Die Elfe Sumsinella und das kranke Mädchen (10)

Das Licht des Mondes, das sich im See spiegelte, wurde zu Silberpünktchen, die auf dem Wasser schaukelten. Sumsinella betrachtete dieses Schauspiel und konnte sich nicht satt sehen.
„Eigentlich ist es gar nicht schlimm, dass ich nicht schlafen kann“, erzählte sie Ortrud, der Grille, die es sich neben ihr gemütlich gemacht hatte.
„Warum kannst du denn nicht schlafen?“, fragte Ortrud interessiert.
„Ich mache mir Sorgen“, antwortete Sumsinella.
„Weißt du, ich muss immer darüber nachdenken, dass es der kleinen Anna drüben im Haus nicht gut gehen könnte. Ich habe sie lange nicht im Garten gesehen und immer wenn ihre Mutter nach draußen kommt, dann schaut sie traurig aus.“
„So, so!“, sagte Ortrud und dann noch einmal: „So, so!“
„Wenn ich doch nur wüsste, was mit ihr los ist.“
„Ja, ja!“, seufzte die Grille und strich über ihre langen Fühler.
Sumsinella sprang auf und funkelte Ortrud böse an.
„Hast du nicht mehr zu sagen als immer nur ‚So, so’ oder ‚Ja, ja’? Ich dachte, dass du meine Freundin bist.“
Ortrud schwieg, Sumsinella schwieg auch.
Eine dicke Wolke hatte sich vor den Mond geschoben, die Lichtfunken waren verschwunden und kühler war es auch geworden. Sumsinella gähnte.
„Ich werde dann mal mein Bettchen aufsuchen.

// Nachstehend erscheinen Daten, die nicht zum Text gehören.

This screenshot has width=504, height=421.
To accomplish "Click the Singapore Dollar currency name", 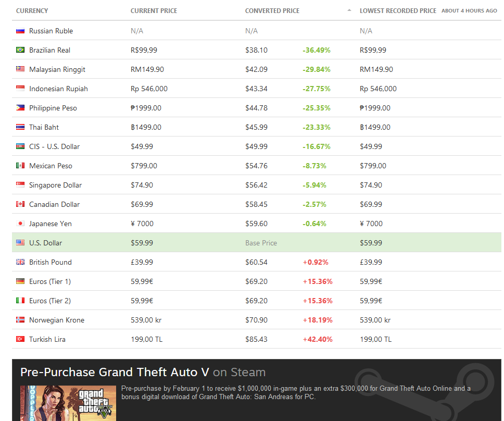I will click(x=55, y=185).
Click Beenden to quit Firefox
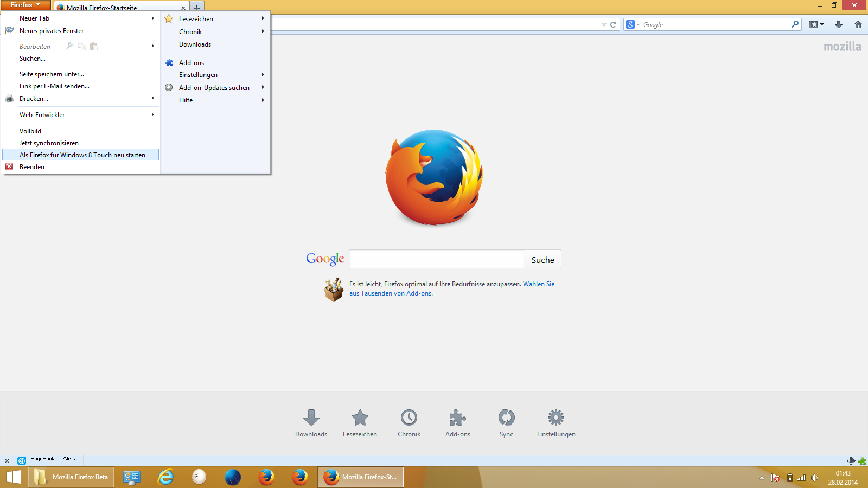 pyautogui.click(x=32, y=167)
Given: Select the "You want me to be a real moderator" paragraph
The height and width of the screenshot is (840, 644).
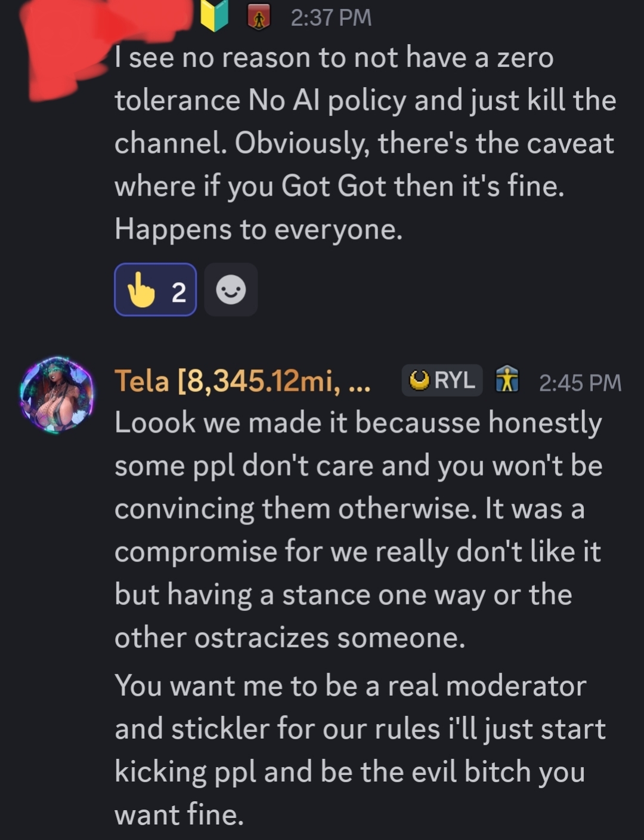Looking at the screenshot, I should (x=358, y=750).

Tut mir Leid, dass ich dich so beschimpft habe!“ Sie reichte Ortrud die Hand.
„Schon gut, schon gut!“, sagte Ortrud und dann fügte sie hinzu: „Ich habe eine Idee!“
Sofort war Sumsinella wieder hellwach.
„Sag schon, was für eine Idee ist es denn?“, drängte sie die Freundin.

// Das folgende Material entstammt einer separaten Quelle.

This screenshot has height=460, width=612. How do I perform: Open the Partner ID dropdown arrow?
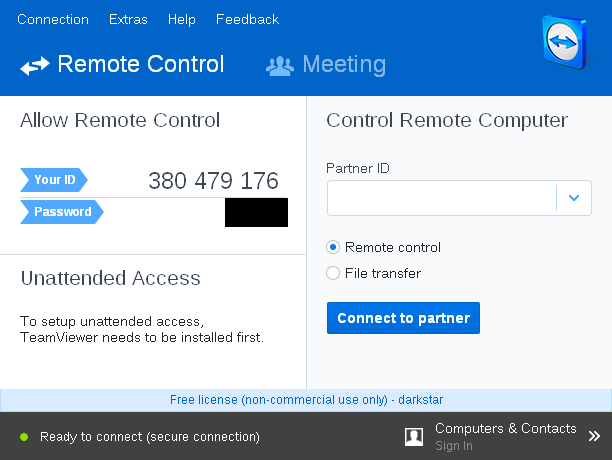(574, 198)
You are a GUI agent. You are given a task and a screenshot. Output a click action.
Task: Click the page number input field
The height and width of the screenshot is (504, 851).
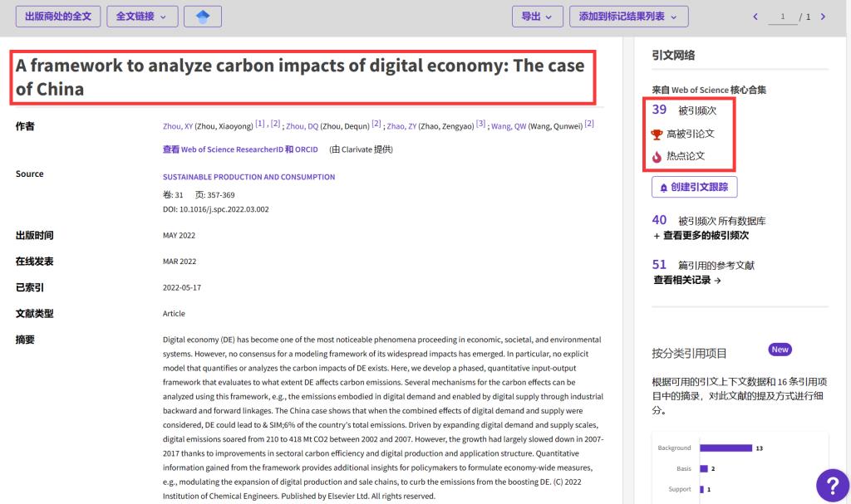tap(782, 17)
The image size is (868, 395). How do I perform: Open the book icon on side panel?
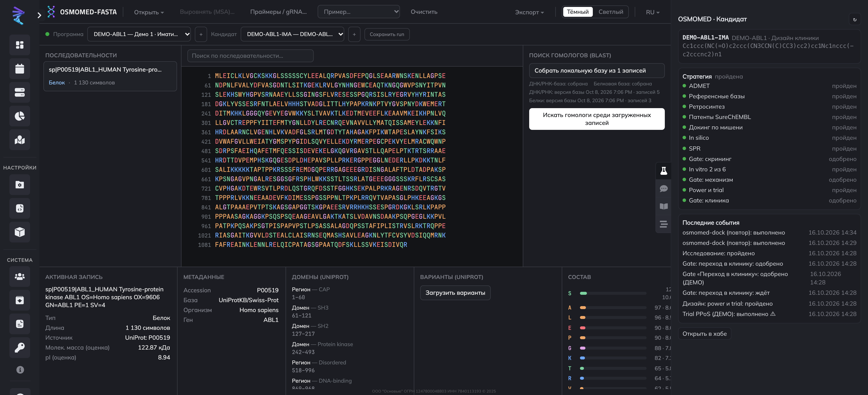pyautogui.click(x=663, y=206)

„Du solltest mal ins Haus fliegen, irgendwo ist doch sicher ein Fenster offen und du kannst hinein schlüpfen. Frag die kleine Anna, was mit ihr los ist.“
„Das kann ich doch nicht machen. Sie würde Angst bekommen und außerdem versteht sie mich doch gar nicht.“
„Dummchen!“, schimpfte Ortrud. „Sie ist doch ein Kind, oder?“
„Ja, aber …“
„Kinder verstehen die Sprache der Elfen, oder nicht?“
Sumsinellas Augen leuchteten. Dass sie daran gar nicht gedacht hatte!
„Ich versuche es sofort“, rief sie und schon flog sie auf das Haus zu, um nach einem geöffneten Fenster Ausschau zu halten. Sie wusste, wo Annas Zimmer war und hatte Glück, das Oberlicht des Fensters war geöffnet und Sumsinella konnte ungehindert ins Zimmer gelangen.
Anna lag in ihrem Bett und schlief. Ihre Wangen waren gerötet. Immer wieder drehte sie den Kopf hin und her. Sie stöhnte im Schlaf und plötzlich rief sie nach ihrer Mutter.
Sumsinella erschrak. Hoffentlich entdeckte die Mutter sie nicht, wenn sie gleich das Licht anknipsen würde. Auf der Fensterbank standen einige Spielzeuge, darunter auch kleine Blumenelfen aus Porzellan. Sumsinella stellte sich zu ihnen.
Schon wurde es hell im Zimmer. Die Eltern hatten den Raum betreten. Annas Mutter legte die Hand auf die Stirn der Tochter.
„Sie hat wieder Fieber!“, sagte sie. Der Vater nickte.
„Ich werde ihr Wadenwickel machen, bleib du solange bei ihr. Ich hole kaltes Wasser und Wickel.“
Der Vater setzte sich auf die Bettkante und nahm Annas Hand.
„Schätzchen, du musst gesund werden, hörst du. Wir brauchen dich doch!“, sagte er mit leiser Stimme.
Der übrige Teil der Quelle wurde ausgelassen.